• [Task description] Going line by line through the records below, write out everything starting with the line containing "Where should I click to: Click the end" and going on through the line containing "Task: Click the meeting topic text box", exactly and inclusively. Pictures do not go in.
** Data records follows **
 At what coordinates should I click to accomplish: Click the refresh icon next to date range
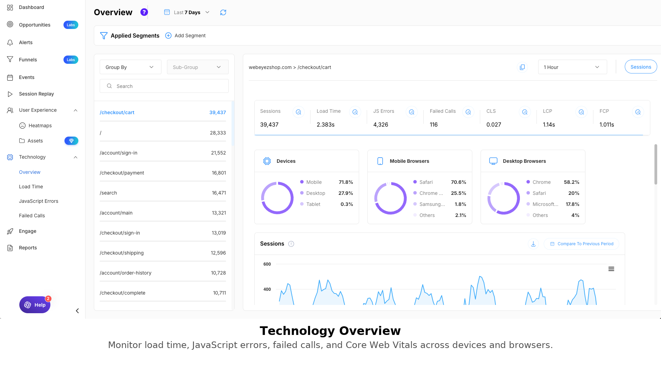(223, 12)
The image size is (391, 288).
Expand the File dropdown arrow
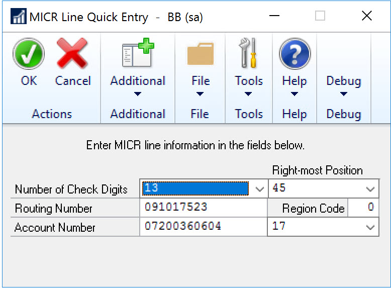click(x=200, y=94)
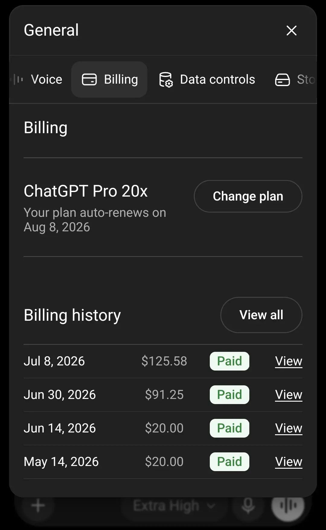View the Jun 30, 2026 invoice

[289, 395]
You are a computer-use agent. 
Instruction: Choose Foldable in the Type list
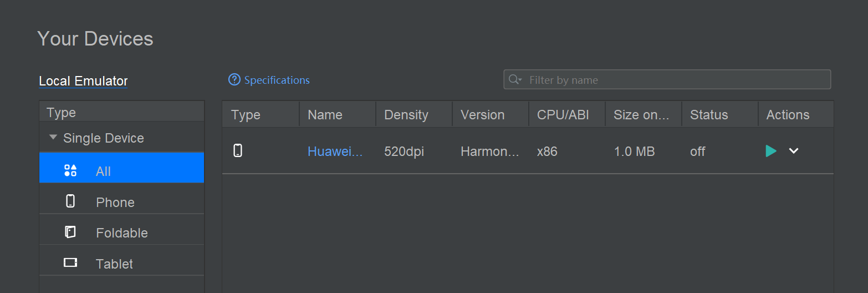pyautogui.click(x=121, y=233)
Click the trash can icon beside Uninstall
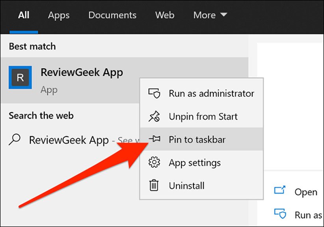 (154, 185)
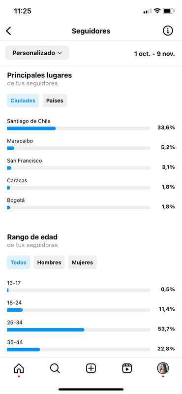The height and width of the screenshot is (394, 182).
Task: Open the Home feed icon
Action: pos(19,368)
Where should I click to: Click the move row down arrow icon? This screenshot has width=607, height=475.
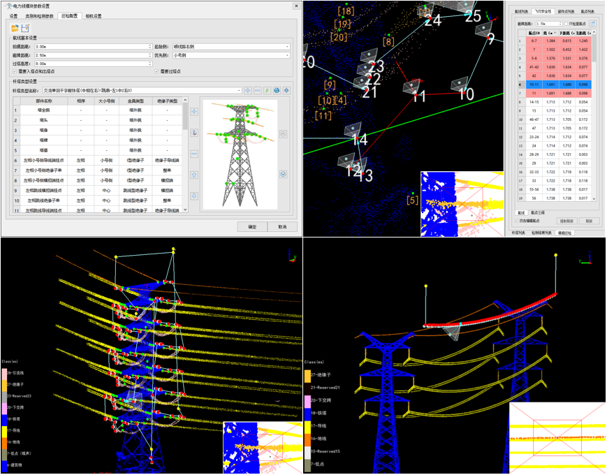194,196
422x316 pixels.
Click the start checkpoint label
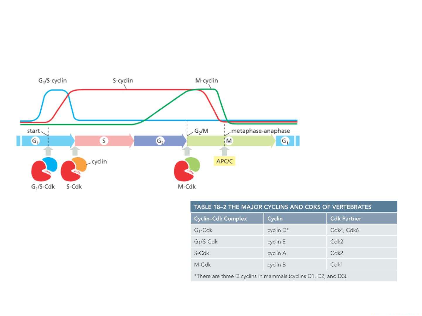[x=33, y=131]
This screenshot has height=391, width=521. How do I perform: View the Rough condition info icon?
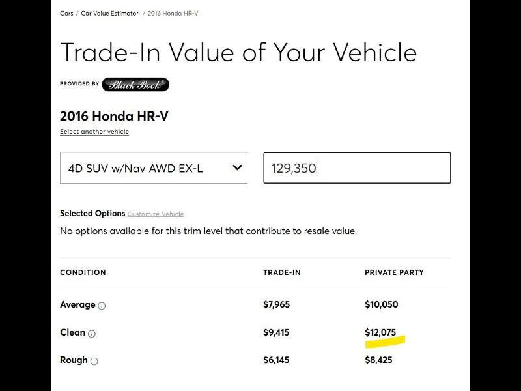(x=95, y=360)
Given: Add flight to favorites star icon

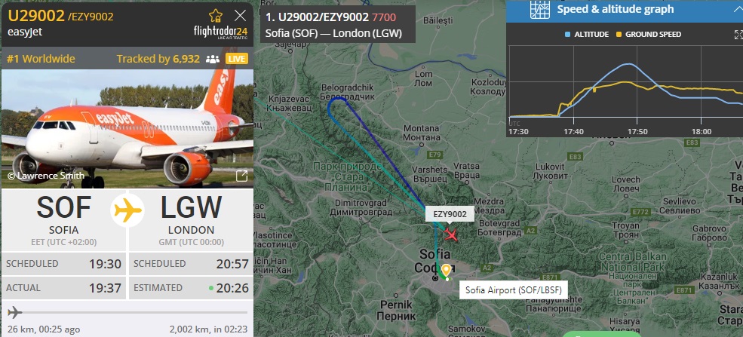Looking at the screenshot, I should click(216, 16).
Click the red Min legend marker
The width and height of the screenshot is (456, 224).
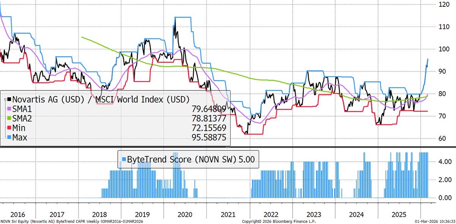click(10, 128)
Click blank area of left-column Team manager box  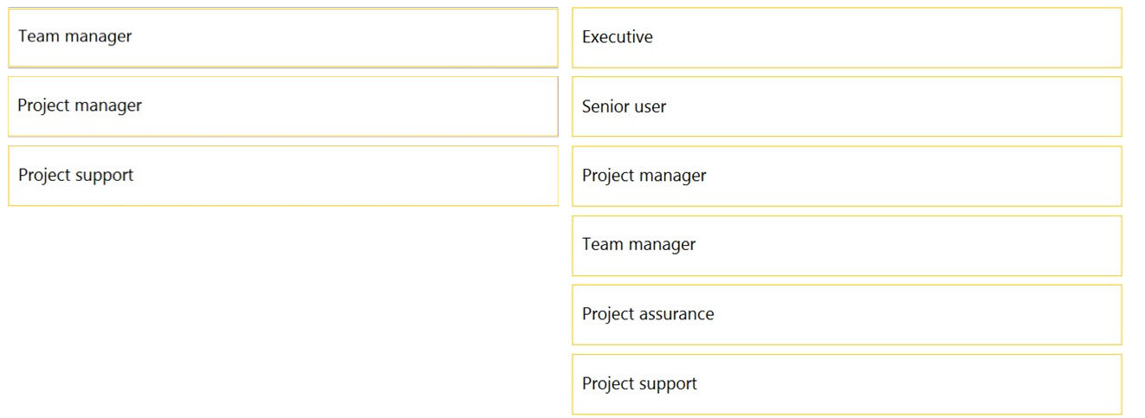[x=346, y=37]
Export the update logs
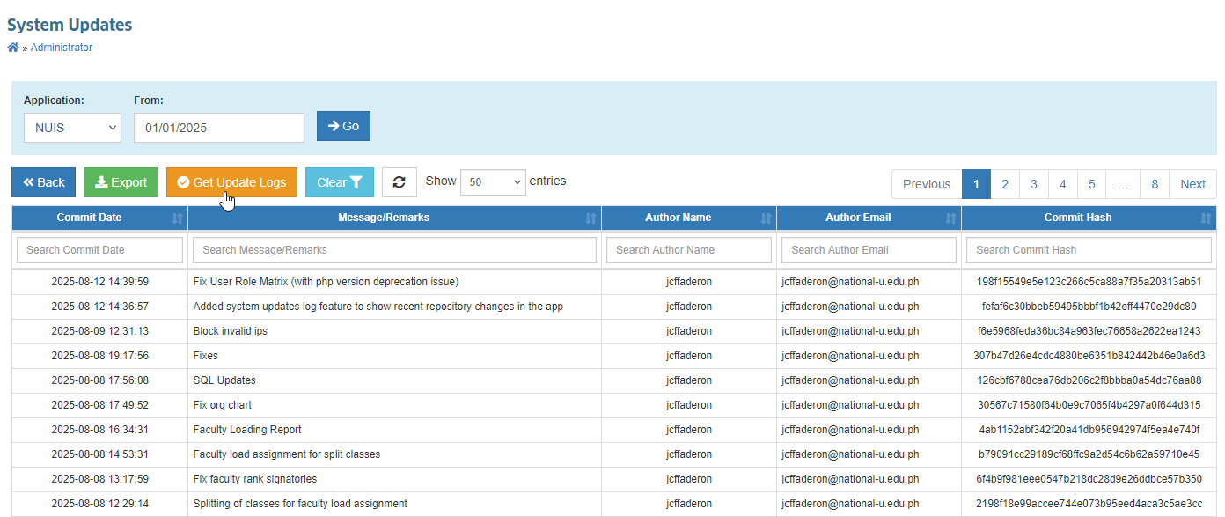The image size is (1225, 517). click(x=121, y=182)
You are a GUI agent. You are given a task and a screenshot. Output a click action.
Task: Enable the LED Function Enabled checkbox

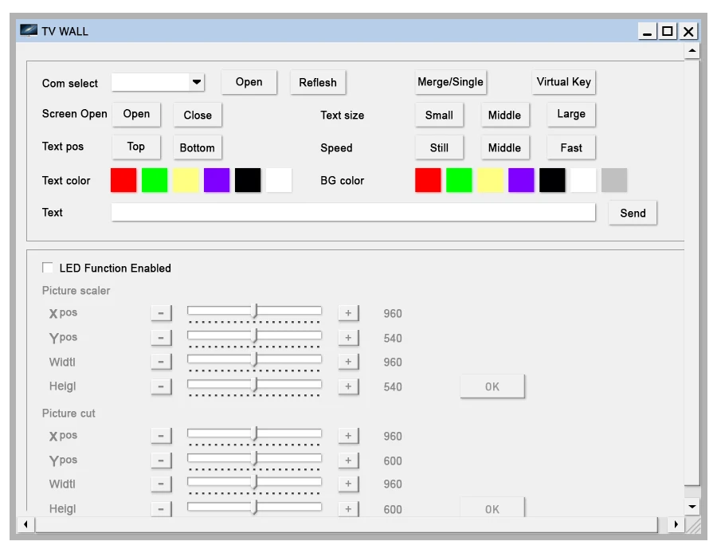click(x=49, y=268)
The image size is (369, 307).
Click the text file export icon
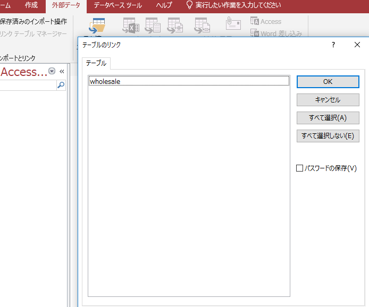click(153, 26)
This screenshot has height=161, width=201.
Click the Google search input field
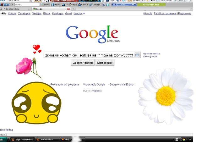(x=89, y=55)
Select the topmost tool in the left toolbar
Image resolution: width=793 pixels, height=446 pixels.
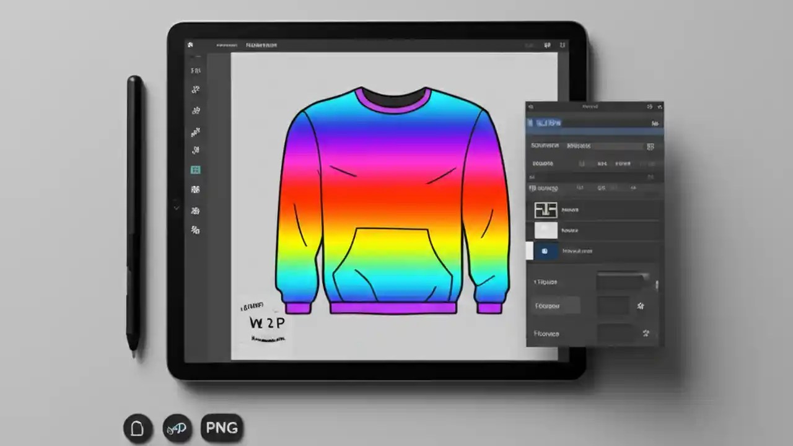[x=195, y=70]
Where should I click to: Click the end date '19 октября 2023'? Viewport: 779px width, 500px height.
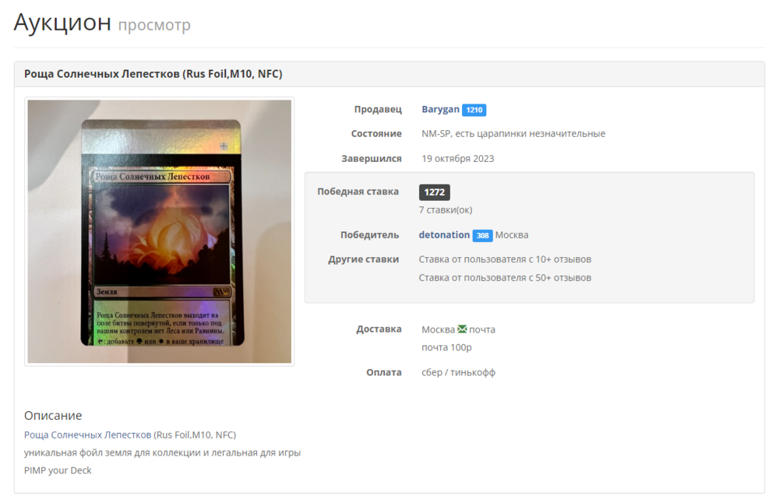click(457, 159)
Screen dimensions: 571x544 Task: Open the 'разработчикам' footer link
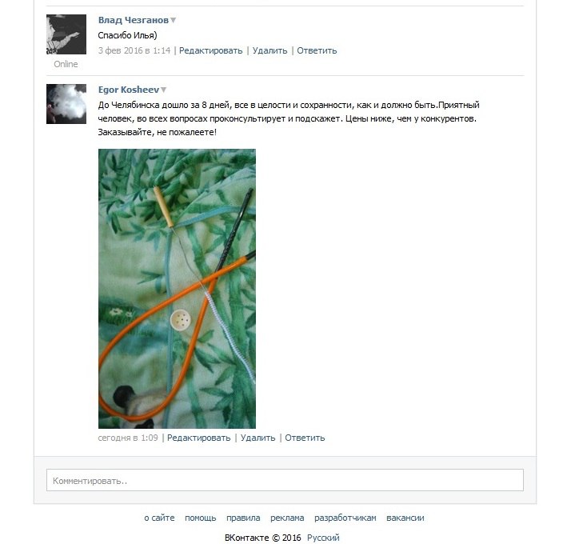(x=345, y=518)
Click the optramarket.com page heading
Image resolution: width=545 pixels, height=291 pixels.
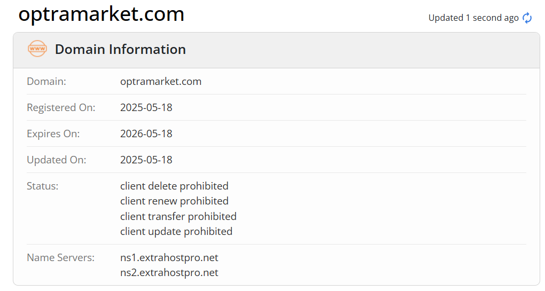coord(101,14)
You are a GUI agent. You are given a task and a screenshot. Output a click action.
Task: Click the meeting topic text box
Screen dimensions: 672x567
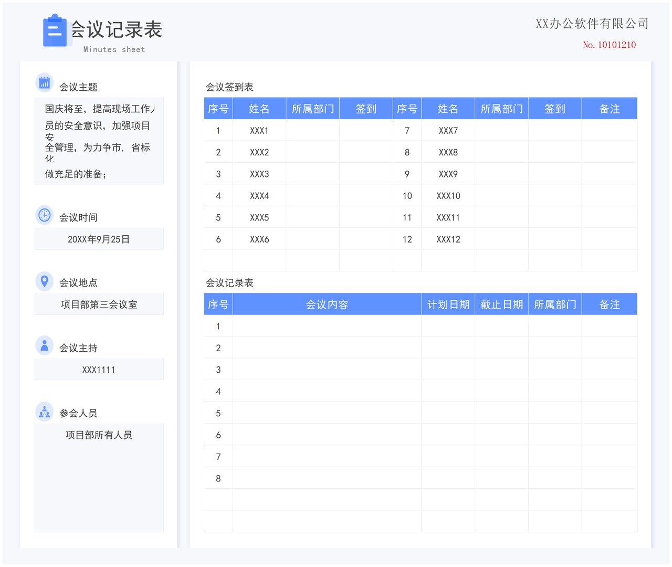coord(99,141)
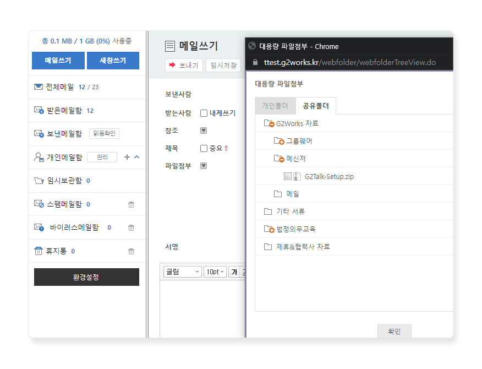Empty 스팸메일함 using its trash icon
Viewport: 482px width, 369px height.
point(131,205)

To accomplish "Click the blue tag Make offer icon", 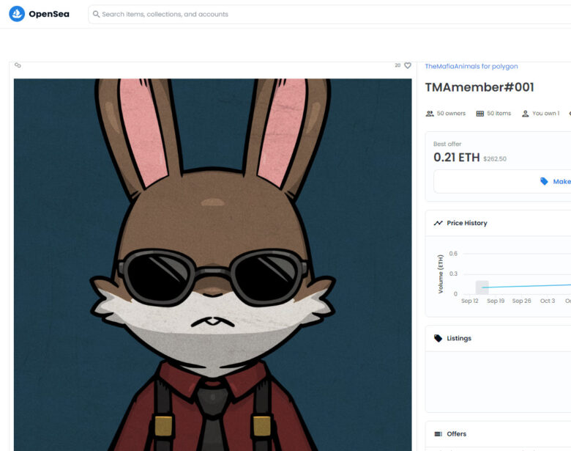I will [544, 181].
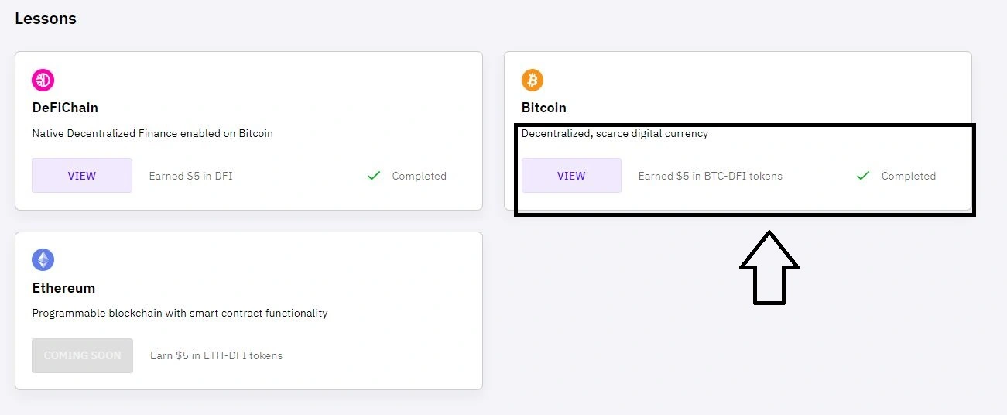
** End of Data records **
• [Solution]
Where should I click to: Click the end date '19 октября 2023'? Viewport: 779px width, 500px height.
click(457, 159)
Screen dimensions: 571x544 Task: Open the 'разработчикам' footer link
(x=345, y=518)
Click the optramarket.com page heading
Image resolution: width=545 pixels, height=291 pixels.
coord(101,14)
You are a GUI agent. You are given a task and a screenshot. Output a click action.
Task: Click the meeting topic text box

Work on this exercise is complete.